#### DESKRIPSI TUGAS
Berdasarkan kutipan halaman tentang penjara dan Shawshank, jelaskan mengapa habitus dan modal yang dimiliki Brooks tidak berguna di luar Shawshank.

#### KUTIPAN HALAMAN
---
Penjara sebagai sebuah aktualisasi hukuman memang telah berkembang pesat sejak pencerahan. Foucault dalam The Birth of Prison terbit pertama kali dalam edisi Bahasa Inggris pada 1977 mengungkapkan bahwa sebelum Abad 19 dimulai hukuman bagi pelaku kriminal hanya ditandai oleh dua hal: kekerasan dan penyiksaan. Dalam pembahasan awalnya, Foucault memberi gambaran bagaimana hukuman bagi kriminal dilakukan justru dengan melakukan penyiksaan di depan publik:
Setelah pencerahan alih-alih memberikan efek jera via penyiksaan, bentuk hukuman justru tersentralistik di dalam penjara yang ditandai dengan mekanisme kontrol ketat. Patut dicatat bahwa dalam sistem hukuman modern melalui penjara dengan kontrol yang ketat didapat Foucault dari filsuf Inggris Jeremy Bentham.
Pada 1785, Bentham membangun sebuah konsep bangunan bernama Panopticon yakni sebuah bagunan setengah bundar yang pada beberapa ruang memiliki akses untuk melihat seluruh kegiatan di dalam satu kompleks bagunan secara utuh. Panopticon adalah tentang pengawasan penuh, atau paling tidak pihak yang diamati akan selalu merasa dapat diamati, meski pengamat tak melakukan pengamatan.


Konsekuensi dalam masyarakat panoptik ini adalah anggota-anggotanya (tahanan) menjalani karir-karir pendisiplinan bagi dirinya dalam ruang-ruang yang sudah ditentukan otoritas (organisasi penjara). Brooks mendapatkan sangat akrab dengan hal ini.
Tahanan lain-yang lebih muda dari Brooks-berpindah-pidah pekerjaan dari pekerja binatu ke bengkel kayu hingga pekerjaan luar penjara tanpa upah. Dalam satu adegan pekerjaan melapisi atap bangunan di luar penjara pun Brooks yang meski bagian dari kelompok Red, tak diikutsertakan oleh Red dalam peerjaan tersebut. Sebagai catatan pekerjaan tersebut dimanipulasi oleh Red agar yang mampu mendapatkan pekerjaan tersebut hanya ia dan teman-temannya saja.
Singkatnya, karakter Brooks hanya menjalani karirinya sebagai pustakawan dan seskali menjadi the messenger. Penjara sebagai field versi Bourdieu telah menyediakan habitus sekaligus menjadi modal bagi Brooks sebagai orang penting dan berpendidikan di Shawshank. Habitus yang diperoleh sebagai hasil dari pekerjaan jangka panjang dalam sebuah posisi pada dunia sosial (Ritzer: 2012, 294). Di luar Shawshank habitus dan modal tersebut tak berguna. Sebab field lain di luar Shawshank menyaratkan modal-modal lain dan menyediakan habitus yang berbeda bagi anggotanya.
---
#### DATA YANG DIBERIKAN
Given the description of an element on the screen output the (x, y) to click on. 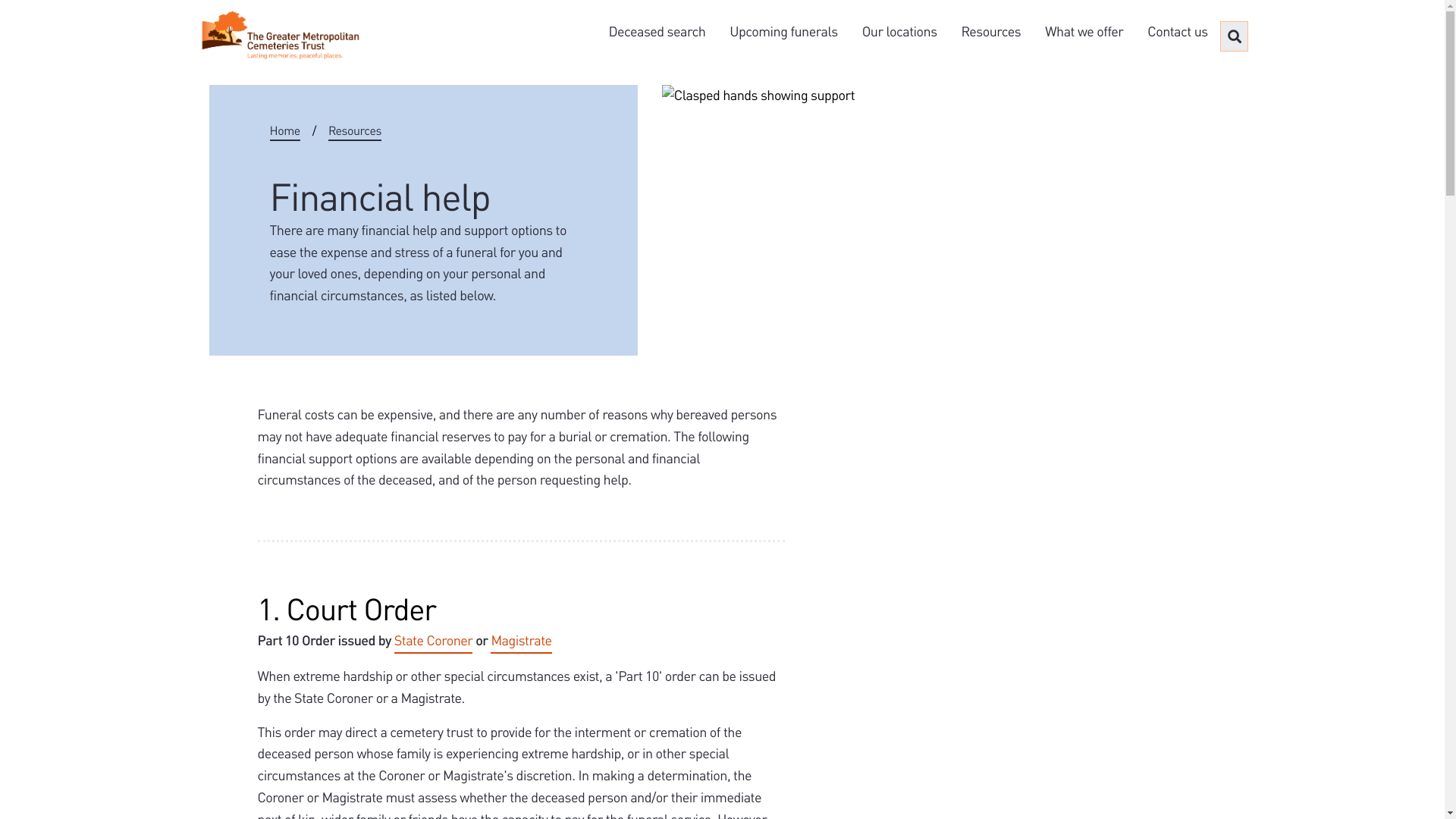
---
#### JAWABAN
Habitus dan modal Brooks tidak berguna di luar Shawshank karena field lain di luar penjara itu memerlukan modal-modal lain dan menyediakan habitus yang berbeda bagi anggotanya. Penjara sebagai field telah memberinya habitus sekaligus modal sebagai orang penting dan berpendidikan, tetapi keduanya hanya bernilai di dalam Shawshank.